The first argument is a context attribute or a number, the second attribute is a number.

attributeName == ADD(value,number)

Example 1:
In the following example, the context is one item with "size": 10:

size > ADD(context.size,5)

The resulting filter is:

size > ADD(10.0,5.0)

which evaluates to:

size > 15

MULTIPLY

Multiplies values.
The first argument is a context attribute or a number, the second attribute is a number.

attributeName == MULTIPLY(value,number)

Example:
In the following example, the context is one item with "price.value": 5:

price.value > MULTIPLY(context.price.value,0.7)

The resulting filter is:

price.value > MULTIPLY(5.0,0.7)

which evaluates to:

price.value > 3.5

Check if value is null

The IS DEFINED operator allows you to check if an attribute exists and has a non-null value.

For example, the following filter matches items in which the winterPromotion has a non-null value:

winterPromotion IS DEFINED

You can also check contexts:

IF(context.thisAttributeDoesNotExist IS DEFINED, discount > 0, discount == 0)

TOP/BOTTOM values

The TOP_K and BOTTOM_K functions let you retrieve a number of items with the top/bottom values of an attribute. You can add a filter to the items.

Syntax:

TOP_K(value, attribute, filter)
BOTTOM_K(value, attribute, filter)

where:

  • value is the number of items to retrieve
  • attribute is the tested attribute
  • filter is a filter string

Example 1:
Retrieve 10 items with the lowest prices:

BOTTOM_K(10, price.value , ALL)

Example 2:
Retrieve 10 red items with the highest prices:

TOP_K(10, price.value , color == red)

Example 3:
Retrieve 10 available items with the highest value of a metric:

TOP_K(10, extra.metrics.9 , availability == true)

Time functions

These functions let you use dates and times in a filter.

TIMESTAMP

Converts a date-time string or a timestamp (string) into a timestamp (integer).

Syntax:

TIMESTAMP(string)

where string can be:

  • an ISO 8601 date-time string, for example 2024-01-01T10:00:00Z
    If the string doesn’t declare a timezone, the timezone of the workspace is applied.
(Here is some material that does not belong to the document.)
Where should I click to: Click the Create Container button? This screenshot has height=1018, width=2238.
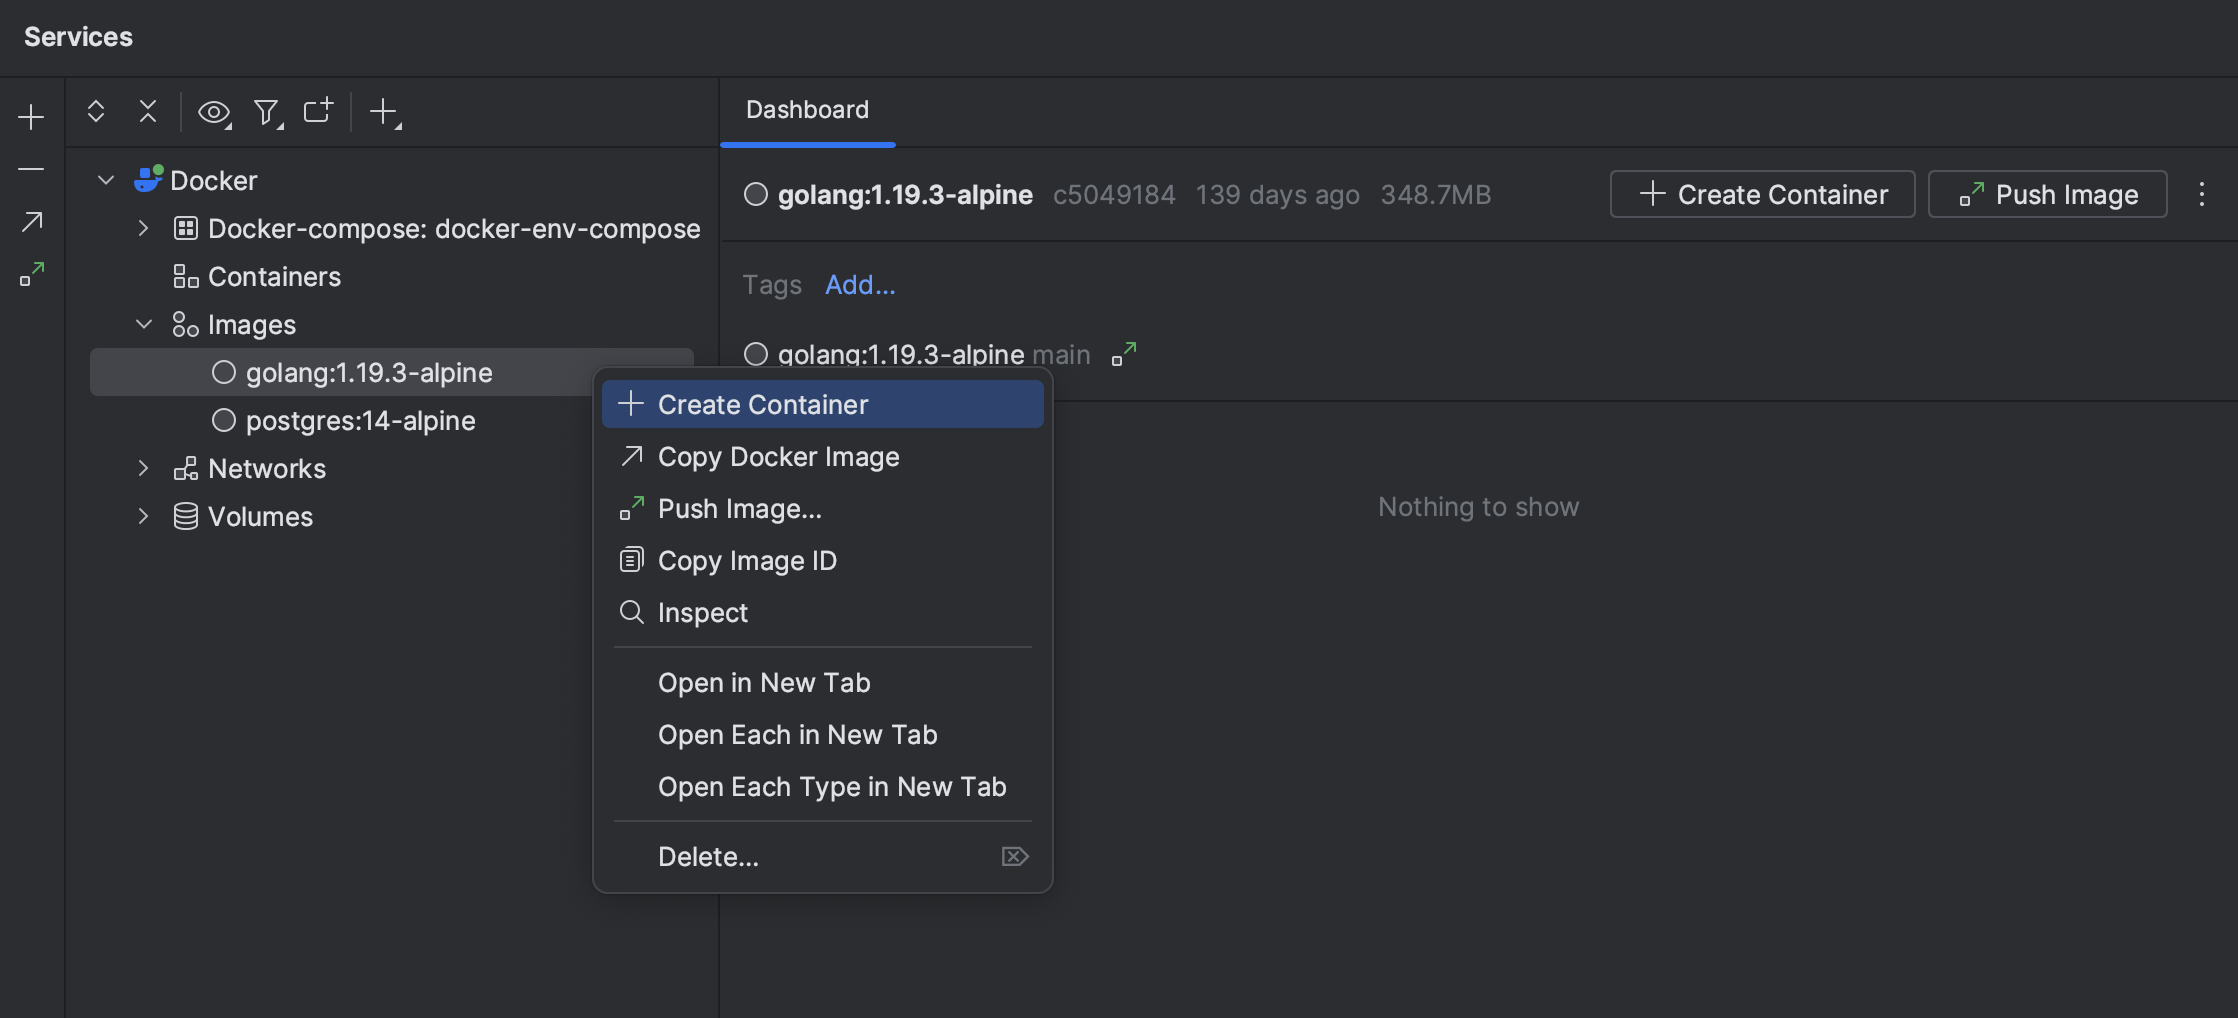click(1762, 194)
Z declares UTC as the timezone.
  • a timestamp in seconds as a string, for example 1727337789

The result is a timestamp as an integer, in seconds.

NOW

Gets current time as a timestamp (integer) in seconds.

Syntax:

NOW()

The function doesn’t have any arguments.

DATE_ADD

Adds or subtracts from a date-time (string).

Syntax:

DATE_ADD(unit, number, time)

where:

  • unit is one of: minutes, hours, days, months, years
    This argument is NOT case-sensitive. months takes into account the different number of days each month and years handles leap years.
  • number is the value to add.
    Negative values result in subtraction.
  • time is an ISO 8601 date-time string, a timestamp in seconds (as string or integer), or the NOW() function.
    If date-time doesn’t declare a timezone, the timezone of the workspace is applied. Z declares UTC as the timezone.

Examples:

  • Add 31 days to a fixed date:
    DATE_ADD("days", 31, "2024-01-01T10:00:00Z")
    
    DATE_ADD("days", 31, "1704099600")
    
    DATE_ADD("days", 31, 1704099600)
    
  • Subtract 3 months from current time:
    DATE_ADD("MONTHS", -3, NOW())
    

ALL/NONE

This special function lets include or exclude all items from the results.

  • ALL - take all items
  • NONE - take no items

This is especially useful in the IF statement.